Der Sommer in Deutschland bleibt weiterhin heiß und trocken. Menschen sowie Haus- und Nutztiere leiden unter den anhaltend hohen Temperaturen. Das Niedersächsische Ministerium für Ernährung, Landwirtschaft und Verbraucherschutz (ML) ruft daher Tierhaltende ausdrücklich auf, eventuell nötige Änderungen im Haltungsmanagement schnellstmöglich vorzunehmen.
Insbesondere Geflügelbetriebe stünden vor Herausforderungen durch die anhaltenden Extremtemperaturen, die in Verbindung mit hoher Luftfeuchtigkeit zu erhöhten Tierverlusten führen können, so das Ministerium. Demnach mussten nach dem letzten Juni-Wochenende eine rund dreimal größere Menge an Kadavern aus den niedersächsischen Geflügelhaltungen abgeholt werden.

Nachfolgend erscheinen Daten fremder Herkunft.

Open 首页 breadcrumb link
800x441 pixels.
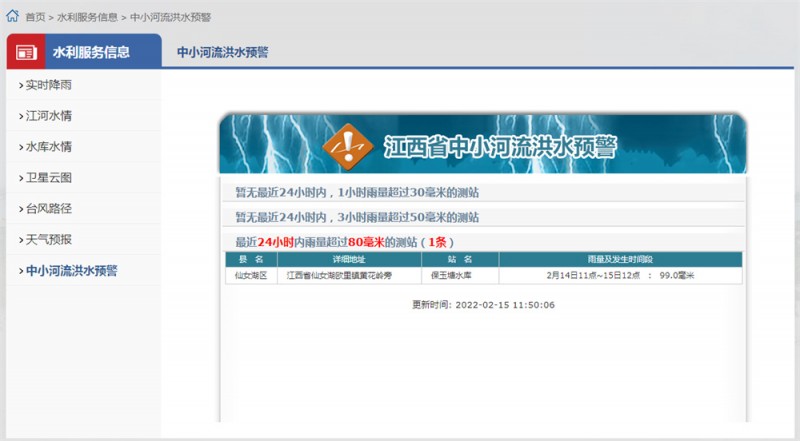(35, 17)
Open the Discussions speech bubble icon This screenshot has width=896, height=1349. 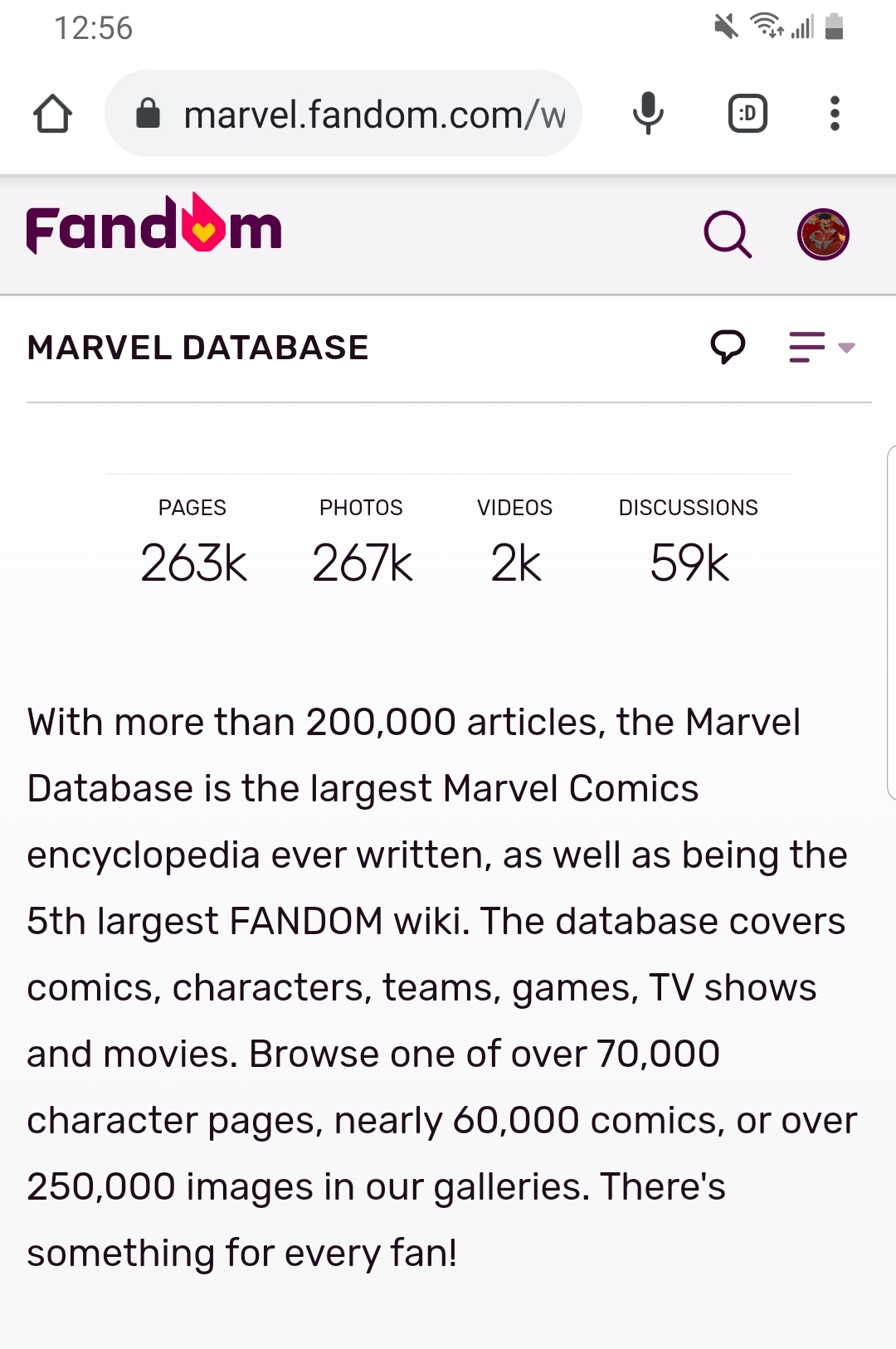tap(728, 347)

Für Rinder, Schafe und Pferde, die auf der Weide gehalten werden, sollte immer ausreichender Witterungsschutz, Schatten und Zugang zu Wasser sichergestellt werden. Aufgrund der aktuell schwindenden Futtergrundlage müsse unter Umständen zugefüttert werden.
Das Ministerium rät zudem, dass bei Hütehaltung keine großen Distanzen zurückgelegt und Aktivitäten wie Umtreiben, Tierbehandlungen, Tiertransporte etc. auf die kühleren Morgenstunden verschoben werden sollten.